◆ **Prompt**:
Set down exactly, from the records below, the line with "This screenshot has height=437, width=750." through the line with "Task: Click the 19歳 age text", and nothing else.

[Stored data]
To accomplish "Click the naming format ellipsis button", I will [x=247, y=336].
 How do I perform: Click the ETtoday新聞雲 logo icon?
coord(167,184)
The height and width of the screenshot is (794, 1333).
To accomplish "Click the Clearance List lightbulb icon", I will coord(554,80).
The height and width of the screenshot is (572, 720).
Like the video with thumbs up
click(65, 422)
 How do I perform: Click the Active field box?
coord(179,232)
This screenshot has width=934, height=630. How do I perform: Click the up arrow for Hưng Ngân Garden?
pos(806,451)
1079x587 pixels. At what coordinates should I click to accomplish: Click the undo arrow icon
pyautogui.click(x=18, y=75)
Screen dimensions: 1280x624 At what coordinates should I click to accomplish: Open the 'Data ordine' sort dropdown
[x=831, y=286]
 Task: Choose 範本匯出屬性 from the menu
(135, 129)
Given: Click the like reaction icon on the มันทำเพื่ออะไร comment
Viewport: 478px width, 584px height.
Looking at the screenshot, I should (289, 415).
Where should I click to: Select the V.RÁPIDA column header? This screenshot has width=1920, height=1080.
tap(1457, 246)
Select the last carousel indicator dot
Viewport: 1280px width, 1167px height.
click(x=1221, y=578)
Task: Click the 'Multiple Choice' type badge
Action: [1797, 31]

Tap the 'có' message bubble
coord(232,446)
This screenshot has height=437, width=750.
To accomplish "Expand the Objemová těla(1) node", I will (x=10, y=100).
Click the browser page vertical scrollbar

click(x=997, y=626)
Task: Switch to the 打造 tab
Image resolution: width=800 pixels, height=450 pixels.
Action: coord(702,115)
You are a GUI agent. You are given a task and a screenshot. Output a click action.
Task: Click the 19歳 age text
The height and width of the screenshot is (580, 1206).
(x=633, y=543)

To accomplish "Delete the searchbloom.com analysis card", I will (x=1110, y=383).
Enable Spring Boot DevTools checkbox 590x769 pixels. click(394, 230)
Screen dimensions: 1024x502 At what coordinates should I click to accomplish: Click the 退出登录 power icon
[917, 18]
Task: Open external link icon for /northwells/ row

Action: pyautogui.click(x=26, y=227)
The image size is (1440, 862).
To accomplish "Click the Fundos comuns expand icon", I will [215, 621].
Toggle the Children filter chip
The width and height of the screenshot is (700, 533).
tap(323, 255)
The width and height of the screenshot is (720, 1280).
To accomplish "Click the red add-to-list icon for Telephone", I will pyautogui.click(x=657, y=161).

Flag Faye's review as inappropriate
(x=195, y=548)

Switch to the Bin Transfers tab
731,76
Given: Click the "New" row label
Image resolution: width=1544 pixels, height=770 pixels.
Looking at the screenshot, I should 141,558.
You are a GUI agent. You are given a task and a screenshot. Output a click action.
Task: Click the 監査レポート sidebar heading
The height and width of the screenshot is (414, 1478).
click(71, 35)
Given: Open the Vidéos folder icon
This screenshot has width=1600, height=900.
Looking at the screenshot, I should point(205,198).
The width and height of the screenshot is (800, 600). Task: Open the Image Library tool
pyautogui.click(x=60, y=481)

◆ **Solution for this exercise**:
This screenshot has height=437, width=750.
To accomplish "Expand the Objemová těla(1) node", I will (x=10, y=100).
Click the browser page vertical scrollbar

click(x=997, y=626)
Task: Switch to the 打造 tab
Image resolution: width=800 pixels, height=450 pixels.
Action: coord(702,115)
You are a GUI agent. You are given a task and a screenshot. Output a click action.
Task: Click the 19歳 age text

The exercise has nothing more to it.